Damit ist auch schon der moralisch hohe Ton angesprochen, den der Autor anschlägt. Dieser Ton ist als Eingangsimpuls der Lektüre nachvollziehbar, ja möglicherweise sogar notwendig, aber in der Langstrecke ein Manko der Wehler’schen Streitschrift. Vor „Gier“ und „Bereicherungssucht“ mag der protestantische Pastor in Hans-Ulrich Wehler mahnen; dem Historiker tun solche Kategorien selten gut. Die politische Absicht des Autors liegt ja auf der Hand: Er appelliert an die Gesellschaften Europas, ihre in der zweiten Hälfte des 20. Jahrhunderts geschaffenen Kapitalien nicht leichtfertig Marktversprechen und Entstaatlichungsphantasien zu opfern. Er argumentiert für seine These, dass wir Zeugen einer markanten sozialen Drift seien, einer radikalen Umverteilung zu Lasten der Mittel- und Unterschichten und einer politisch gewollten Begrenzung staatlicher Handlungsfähigkeit. So weit, so nachvollziehbar und so gut. Doch Wehler kann die Kraft des Arguments nicht bis zum Ende durchhalten. Das deutet sich bereits in der Mitte des Buches an, wenn er bisweilen recht stereotyp verschiedene Ungleichheitsdimensionen aufzählt. Gerade die Abschnitte zu Bildungschancen, Geschlechterfragen, Konfession und Ethnie wirken pflichtschuldig – das alles liest man vielerorts. Nach dem starken Start mit klarer analytischer Ansage, dass es die ökonomischen Faktoren seien, die die Klassenverhältnisse und -konflikte einer Gesellschaft dominierten, steht am Ende des Parcours erneut eine Pluralität von Ungleichheiten und Soziallagen. Ist das nicht genau der Punkt, den Wehler der von ihm so gescholtenen Soziologie vorwirft: dass sie vor lauter Einzelbefunden die Schärfe der Klassenspaltung nicht mehr zu erkennen vermag? Auch die allfällige Kritik des Neoliberalismus und des Turbokapitalismus zum Ende des Buches bleibt unbefriedigend.
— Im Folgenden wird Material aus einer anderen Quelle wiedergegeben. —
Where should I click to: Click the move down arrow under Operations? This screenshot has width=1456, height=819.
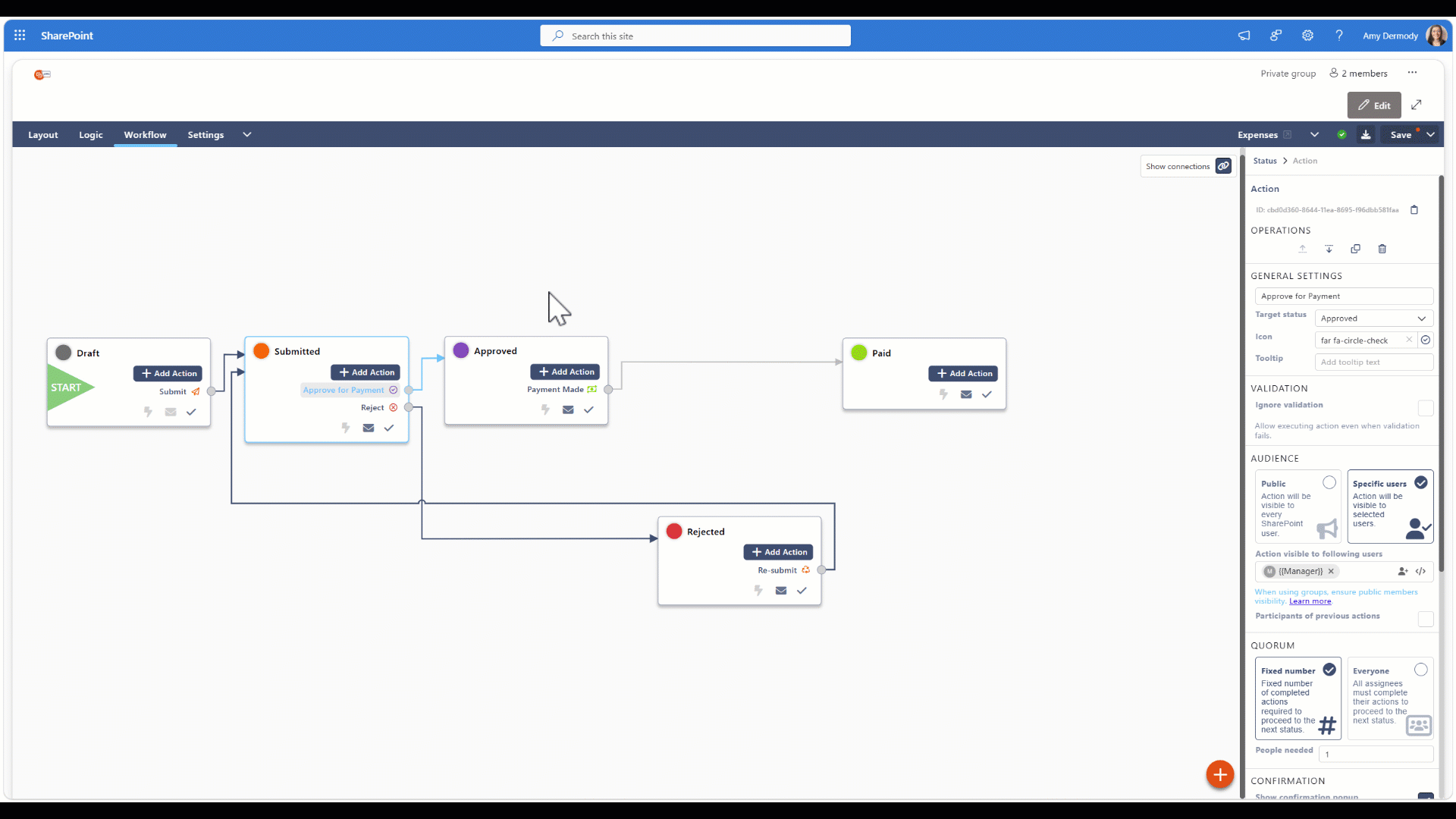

So dominiert schließlich der Eindruck, einmal mehr mit einem einfachen Schema konfrontiert zu sein: oben gierig und unten arm dran. Aber interessant ist doch etwas anderes: Mögen die Klassenverhältnisse eindeutig sein – die Interessen, die Haltungen und die Handlungen sind es eben nicht. „Die“ gierige Oberklasse gibt es genauso wenig wie „die“ stagnierende Mittelschicht oder „die“ benachteiligten Ausgegrenzten. Der neue Reichtum und Wohlstand korrespondiert mit neuer Verantwortungslosigkeit, aber auch mit neuem gesellschaftlichem Engagement „von oben“. In der Mitte finden sich viele Verlierer und Absturzbedrohte, aber eben auch Gewinner. Und die Unterklasse nur als Opfer gesellschaftlicher Verhältnisse zu begreifen – das ist wohl ebenfalls zu kurz gesprungen. Wehler hält ein starkes und überzeugendes Plädoyer für die Revitalisierung des Klassenbegriffs. Es fehlt aber eine überzeugende Sicht der Dynamik neuer Wohlstands- und Verteilungskonflikte, die an verschiedenen Orten der Gesellschaft unterschiedliche Einfärbungen annehmen.

Hans-Ulrich Wehler legt in „Die neue Umverteilung“ einen furiosen Start hin, indem er konsequent materialistisch und klassenbezogen argumentiert, doch geht ihm gegen Ende leider ein wenig der Schwung verloren. Das ändert aber nichts am Gesamteindruck: Wir haben es mit der verdienstvollen Schrift eines großen Historikers zu tun, der die wissenschaftliche Zeitdiagnose und das gesellschaftspolitisch interessierte Publikum mit Verve auf die Probleme hinweist, die vor unseren Füßen liegen: Die Verwundbarkeit der Demokratie verschärft sich mit der wachsenden sozialen Konzentration von Reichtum und Armut. Wer diesen historisch und soziologisch begründeten Zusammenhang übersieht, der gefährdet die Vitalität unseres Gemeinwesens.